ASSIGNMENT — Of all the lines in the entries below, give again exactly those starting at the line containing "Expand the Вид операции dropdown" and ending at the line containing "Viewport: 1430px width, 778px height.", both ends included, and no others.

MATERIAL FOR THIS TASK —
◇ ◇ ◇ ◇ ◇

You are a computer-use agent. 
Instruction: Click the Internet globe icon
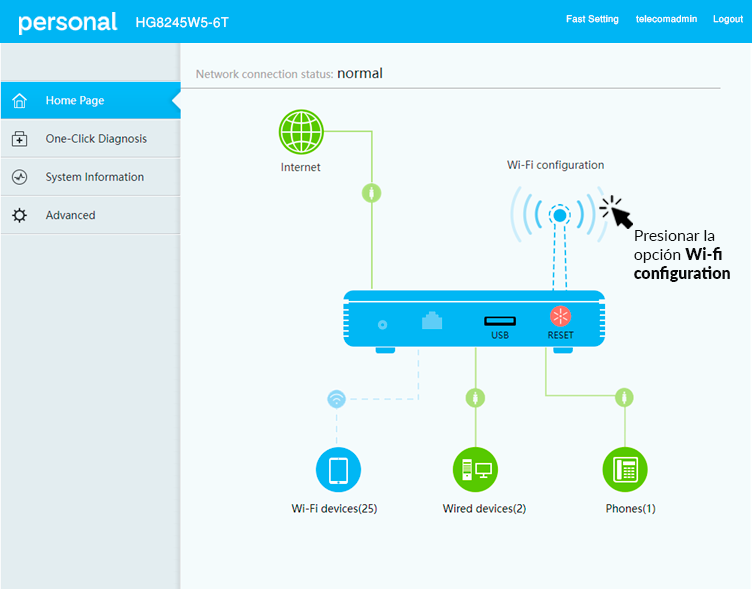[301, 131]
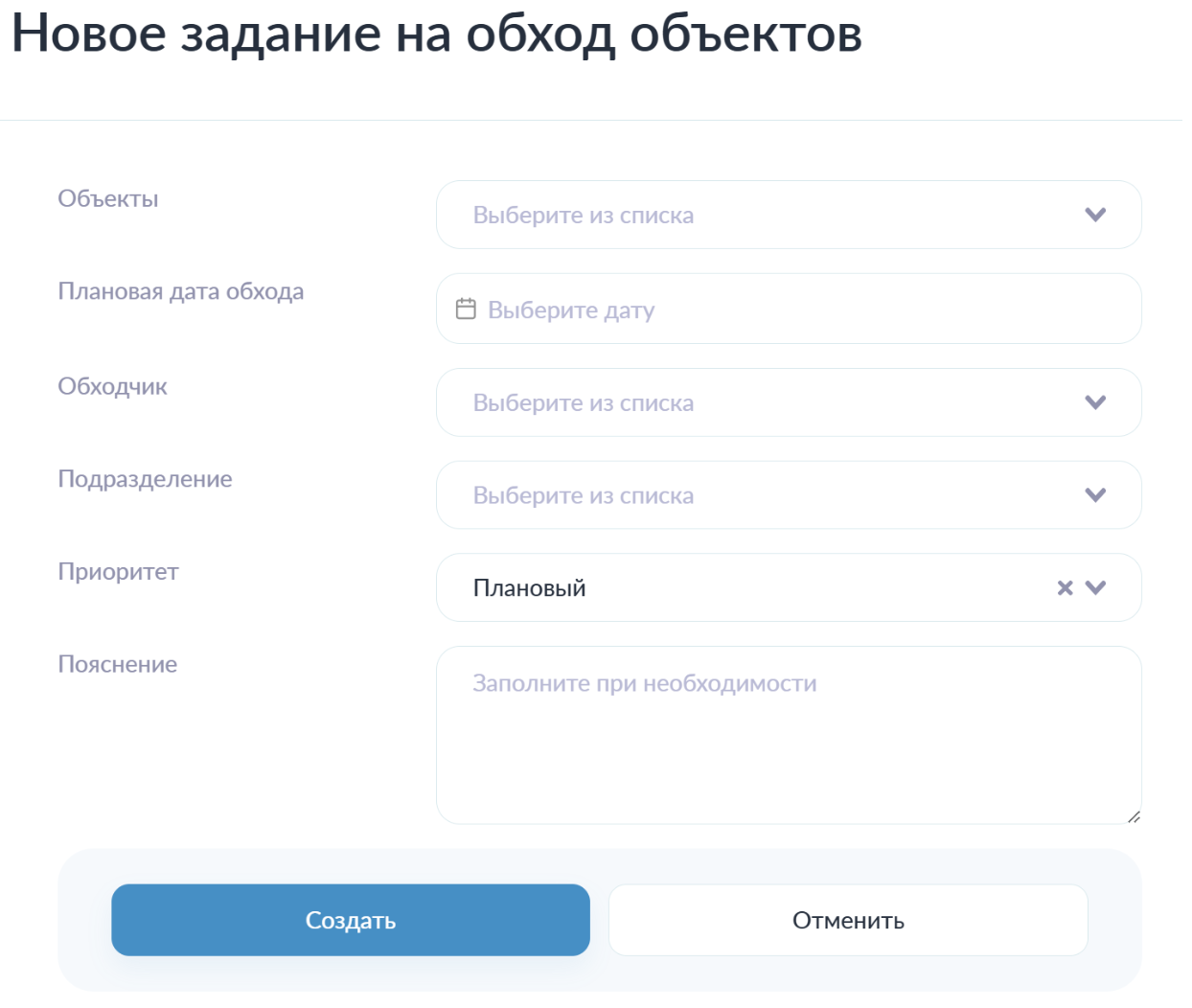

◇ ◇ ◇ ◇ ◇

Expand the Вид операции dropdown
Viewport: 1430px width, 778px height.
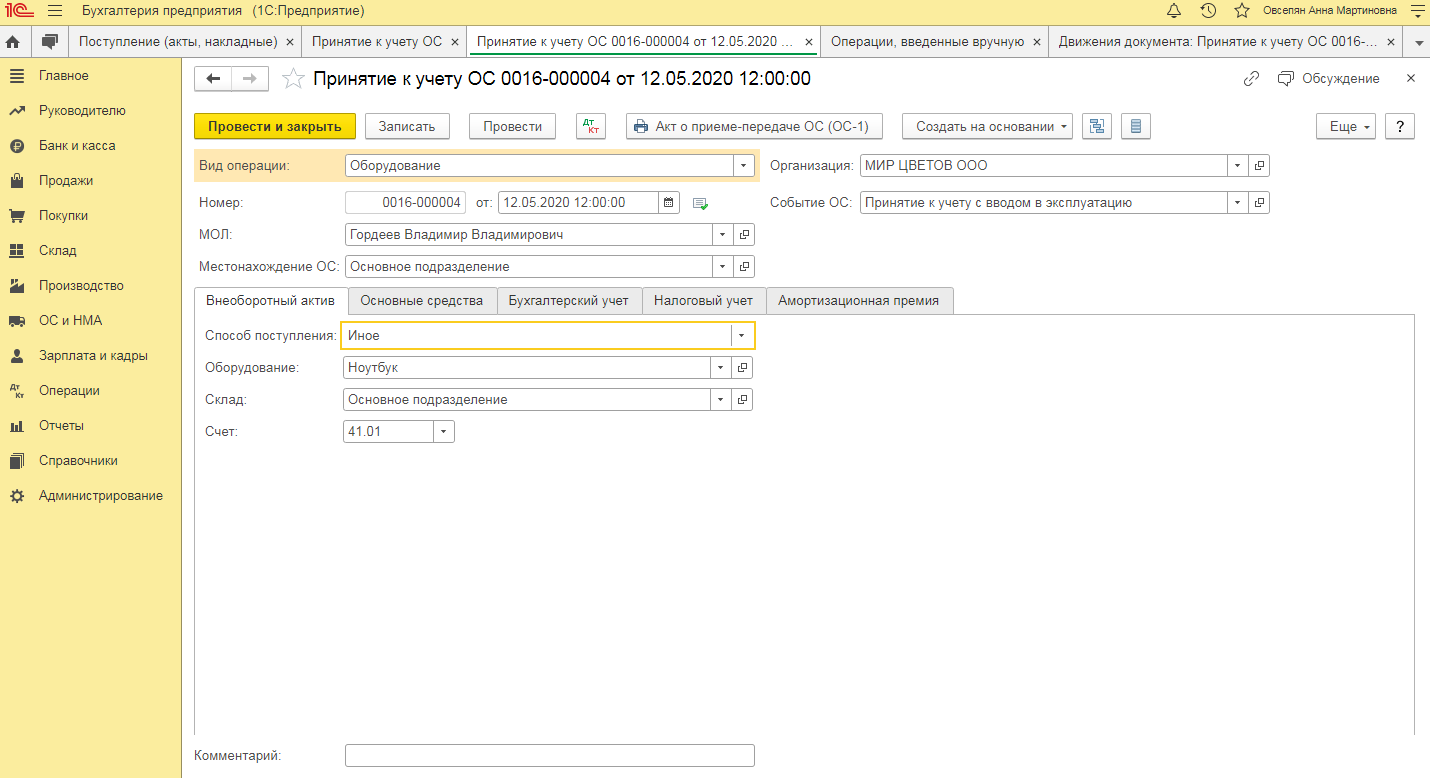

◇ ◇ ◇ ◇ ◇

SOLUTION —
Expand the Вид операции dropdown
Viewport: 1430px width, 778px height.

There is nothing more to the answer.